Linguistic and Ethnic Divisions

The majority language is Sinhala, and Muslims and ethnic Tamils speak Tamil. English is the language of higher education, administration, and commerce. Language is a divider, particularly the Sinhala Only campaign after independence that aggravated Tamil desires for separation. The law mandated Sinhala, which is spoken by over 70 percent of the population, as the official language of Sri Lanka. Supporters of the law saw it as an attempt to gain distance from colonial rule after independence, while opponents objected to what they saw as an attempt by the linguistic majority to subjugate minorities. Since independence, the nation's leaders have relied on support from the Sinhala and the Buddhist monks, creating marginalized non-Sinhala and non-Buddhists who are less likely to have access to state-provided benefits.

Since independence in 1948, ethnic differences have proven stronger than common culture and beliefs, particularly as the Sinhala have dominated government to the disadvantage of the minorities, particularly the Sri Lankan Tamils fighting for their independence. Separate villages or neighborhoods, as well as separate Tamil and Sinhala-language schools, divide communities. Each develops its own network of businesses, religious services, and sports teams. Government policy is to promote nondiscrimination in its programs, which helps create cross-ethnicity networks, as do day-to-day contacts within neighborhoods or routine friendships among individuals.

Women remain subordinate even as arranged marriages give way, to an extent, to those based on love.
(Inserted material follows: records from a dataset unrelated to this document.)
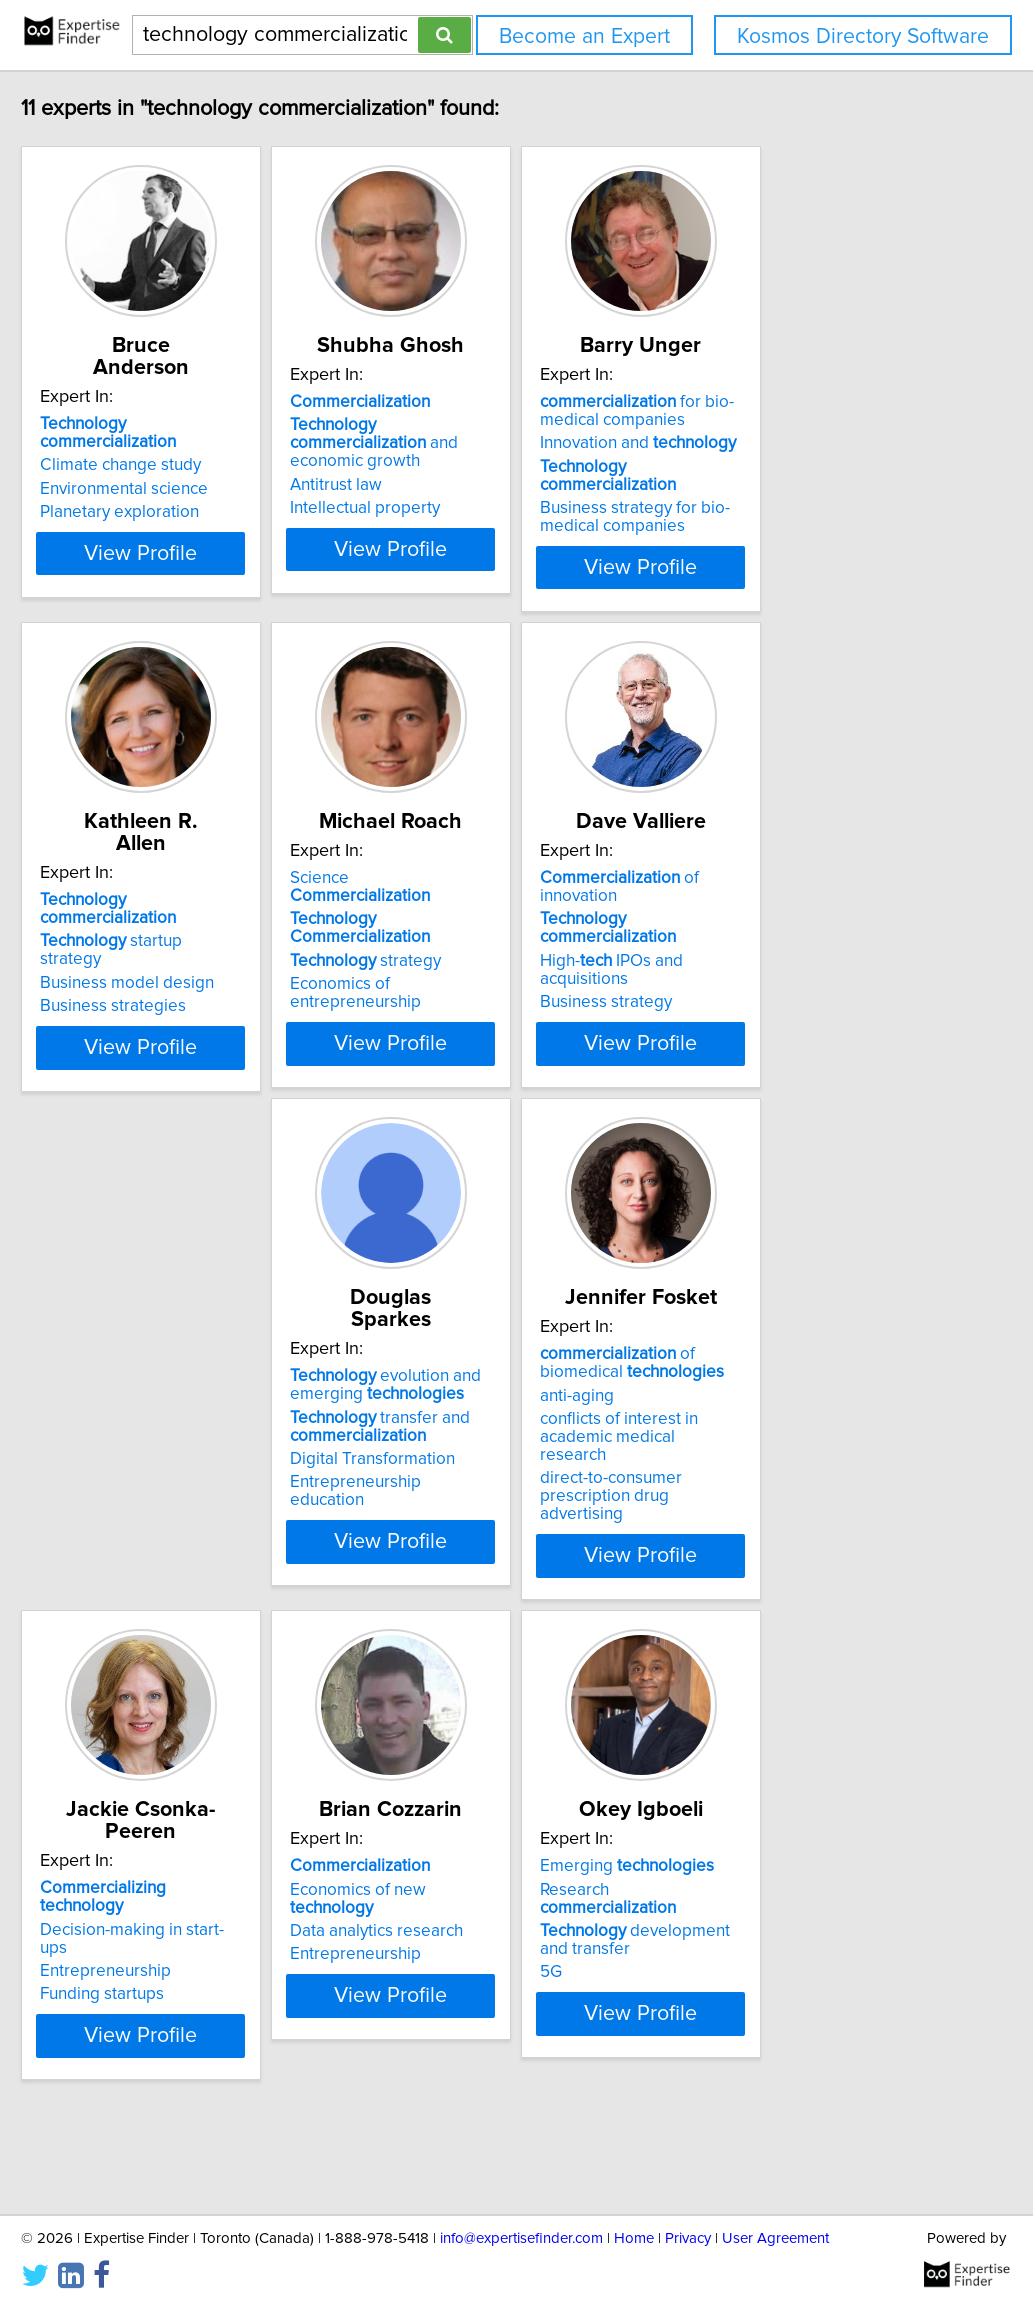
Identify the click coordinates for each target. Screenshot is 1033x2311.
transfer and (176, 1470)
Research (490, 1941)
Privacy (688, 2238)
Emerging (473, 1918)
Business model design (173, 969)
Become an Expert (584, 36)
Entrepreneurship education (190, 1526)
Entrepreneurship (751, 1467)
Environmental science (170, 471)
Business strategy (752, 992)
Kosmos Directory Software (863, 36)
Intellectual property (461, 512)
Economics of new (197, 1941)
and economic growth (499, 456)
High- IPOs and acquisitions (803, 969)
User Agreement (775, 2238)
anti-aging (423, 1461)
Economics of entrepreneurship (503, 992)
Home (634, 2238)
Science (487, 922)
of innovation (806, 922)
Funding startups (748, 1490)
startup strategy (189, 945)
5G (397, 2006)
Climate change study (166, 447)
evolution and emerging (181, 1429)
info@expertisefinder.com (521, 2238)
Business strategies (159, 992)
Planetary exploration (165, 494)
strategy (461, 969)
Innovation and (784, 465)
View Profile (211, 589)
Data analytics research (172, 1965)
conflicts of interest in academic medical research (503, 1494)
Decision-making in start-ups (791, 1443)
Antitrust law (432, 489)
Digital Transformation (168, 1503)
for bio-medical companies (783, 433)
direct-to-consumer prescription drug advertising (504, 1535)
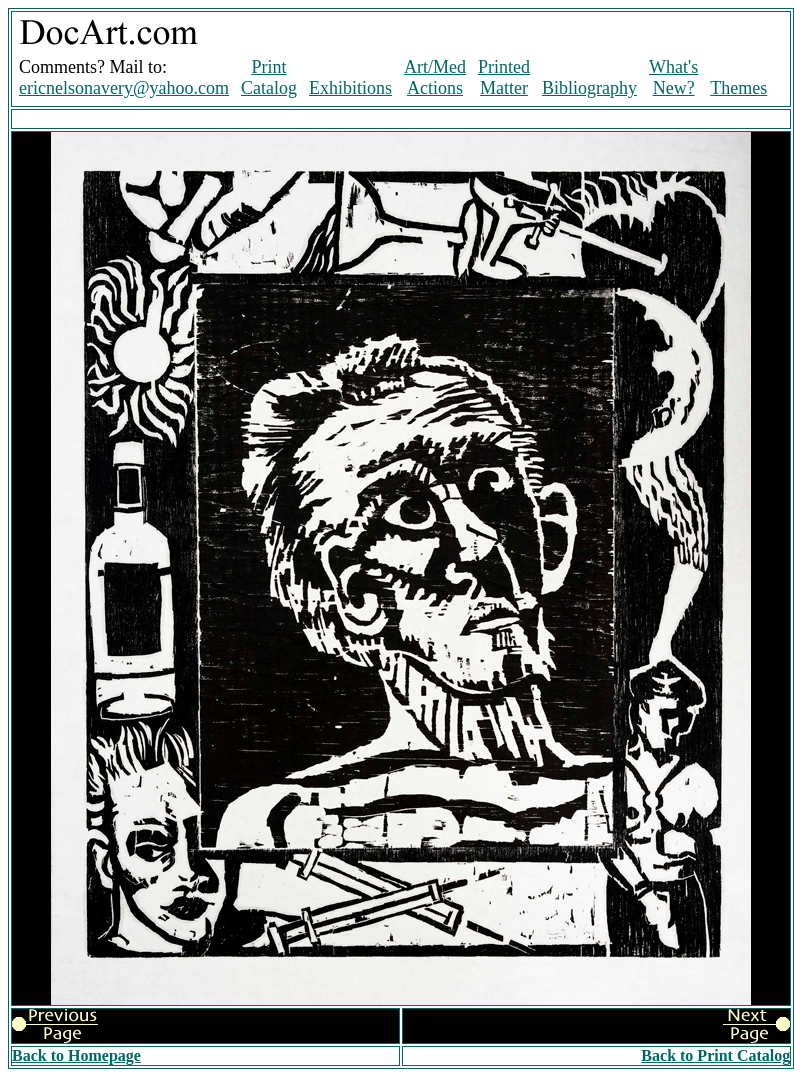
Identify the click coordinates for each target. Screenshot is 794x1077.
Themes (738, 88)
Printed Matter (504, 77)
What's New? (673, 77)
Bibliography (589, 88)
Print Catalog (269, 77)
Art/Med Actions (435, 77)
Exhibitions (350, 88)
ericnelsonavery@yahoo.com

Even in those marriages, the castes must match and the groom must be taller, older, and educationally and professionally better situated than the bride. The nuclear family is more important, even when it lives in its own portion of the extended family household.
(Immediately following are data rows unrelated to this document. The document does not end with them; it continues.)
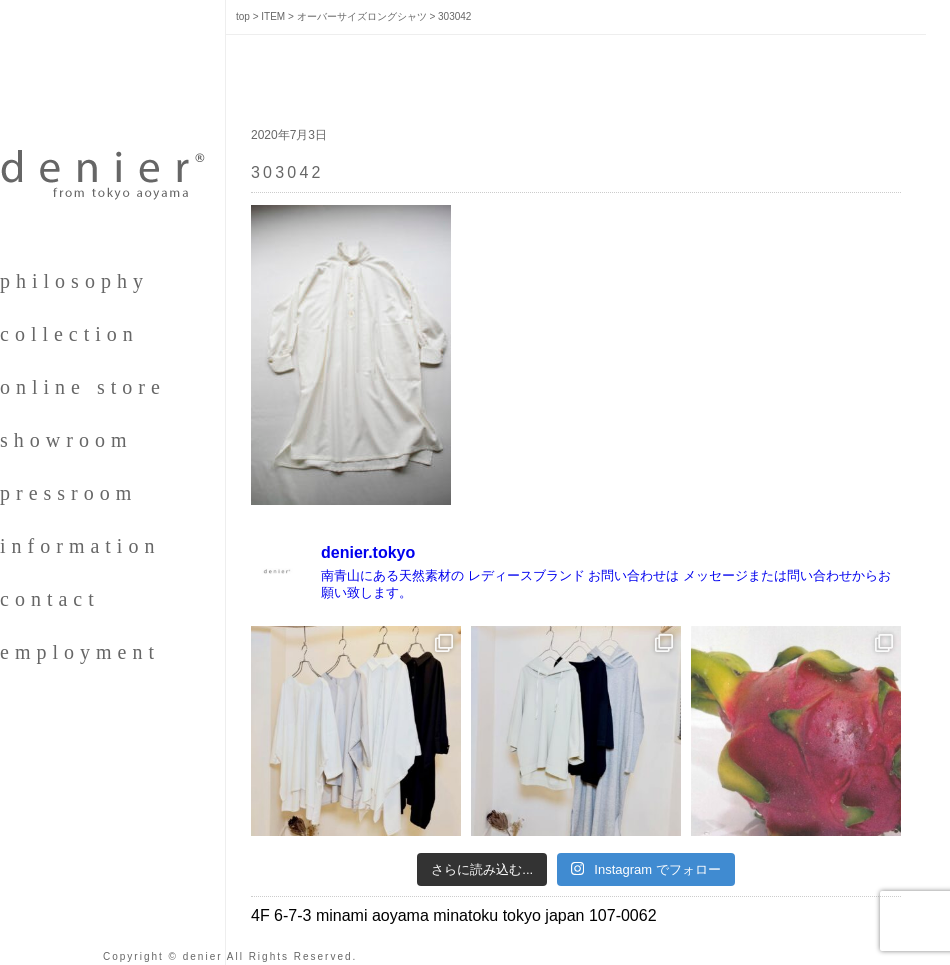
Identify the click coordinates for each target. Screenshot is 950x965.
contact (50, 599)
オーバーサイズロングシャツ (362, 16)
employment (80, 652)
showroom (66, 440)
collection (69, 334)
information (80, 546)
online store (83, 387)
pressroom (68, 493)
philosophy (74, 281)
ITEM (273, 16)
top (243, 16)
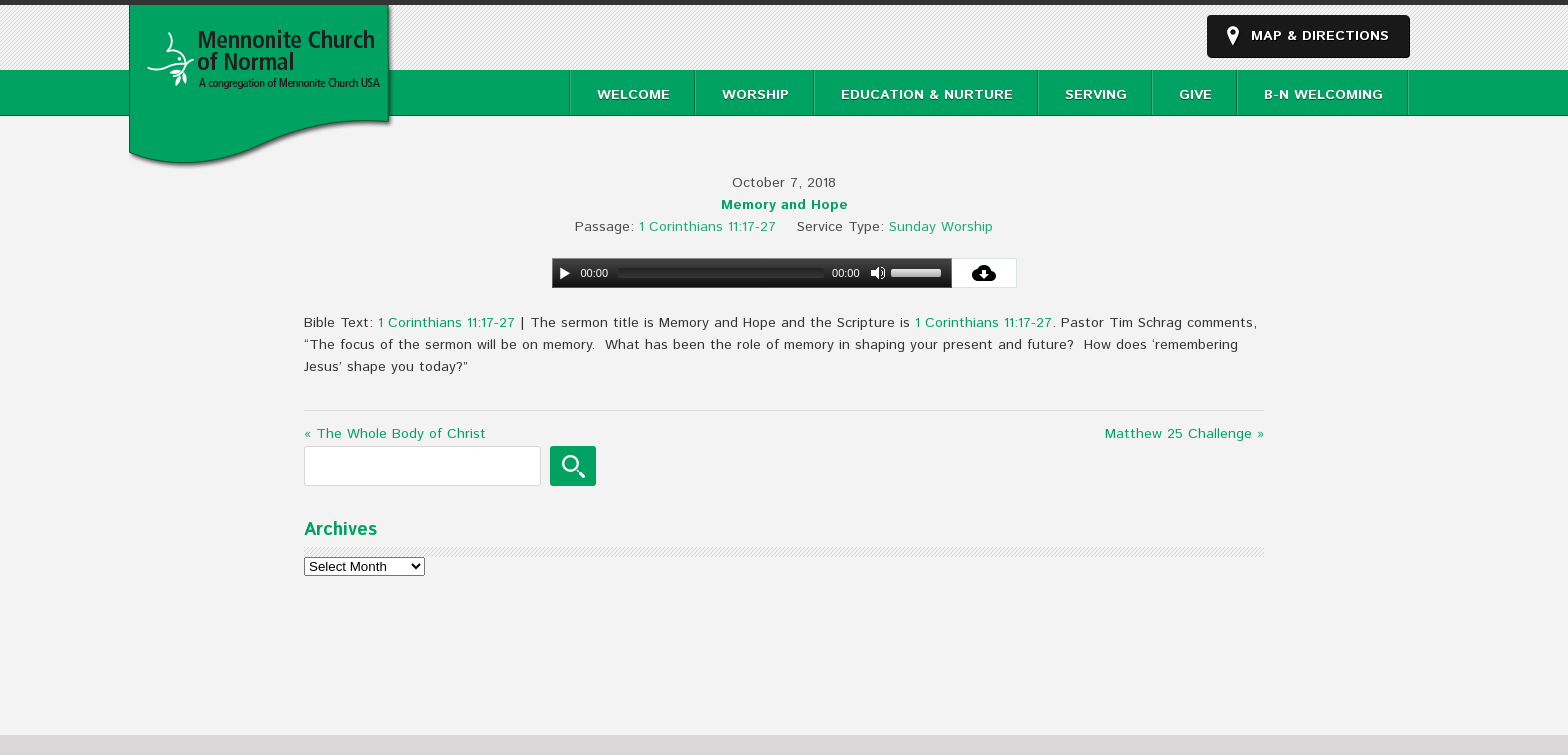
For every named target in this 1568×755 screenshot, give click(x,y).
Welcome (633, 95)
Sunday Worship (941, 227)
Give (1195, 95)
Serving (1096, 95)
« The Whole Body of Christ (395, 434)
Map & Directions (1320, 36)
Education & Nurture (927, 95)
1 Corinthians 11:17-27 (707, 227)
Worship (755, 95)
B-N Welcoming (1323, 95)
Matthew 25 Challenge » (1184, 434)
When a nuclear family is forced to live with the extended family, each wife maintains her own cooking area and prepares her husband's food. Although the emphasis is on the nuclear family, both husband's and wife's relatives provide an important social network that constitutes the majority of significant social relations. Kin are those with whom eating or marriage is permitted.
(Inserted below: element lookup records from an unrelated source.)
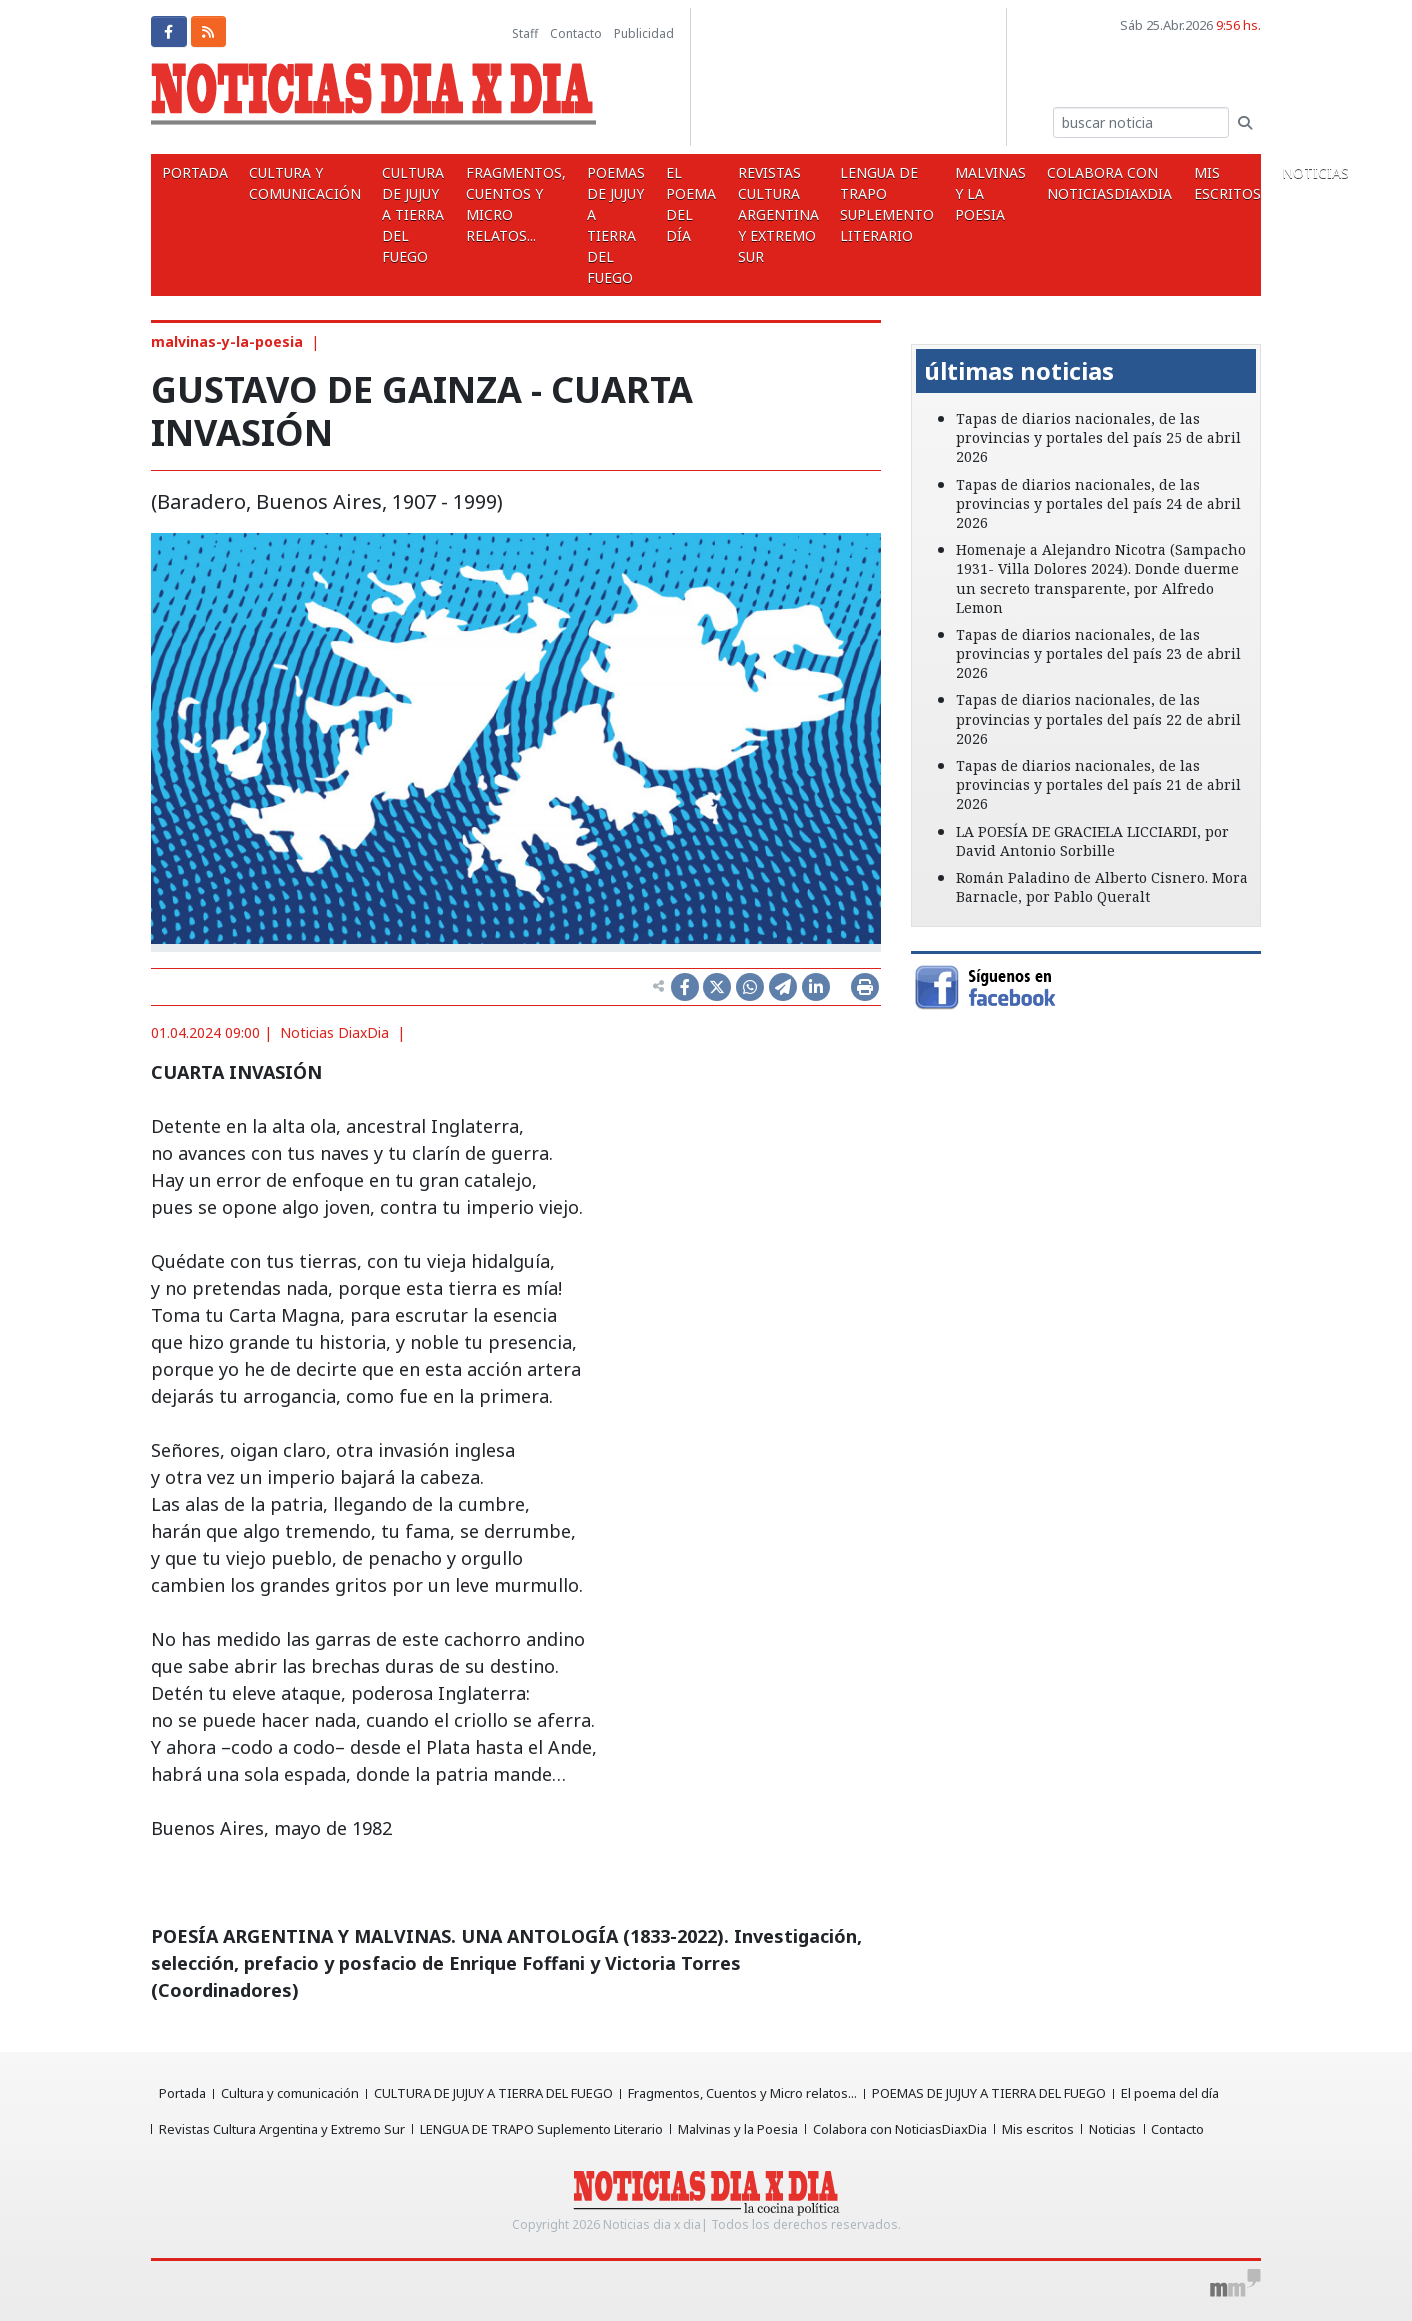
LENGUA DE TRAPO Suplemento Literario (847, 204)
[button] (937, 330)
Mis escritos (1171, 183)
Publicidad (644, 33)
Students are seen learning to sew, thanks to the 2008 efforts of the Joint Apparel Association Forum, the private apparel sector, and vocational training authorities that placed vocational school graduates into jobs in Sri Lanka's apparel industry.

Fragmentation is due to ethnicity, caste, and kindred ties. Monogamy is preferred, but polygamy and polygyny are legal. Some minorities observe descent and inheritance through both spouses as well as ownership of property by each spouse. Other minorities are matrilineal. In general, however, the man is in charge of the property and represents the family in public spaces, including places to bathe, such as wells and rivers; places of worship and education; and places for marketing and shopping. These spaces are important for socializing.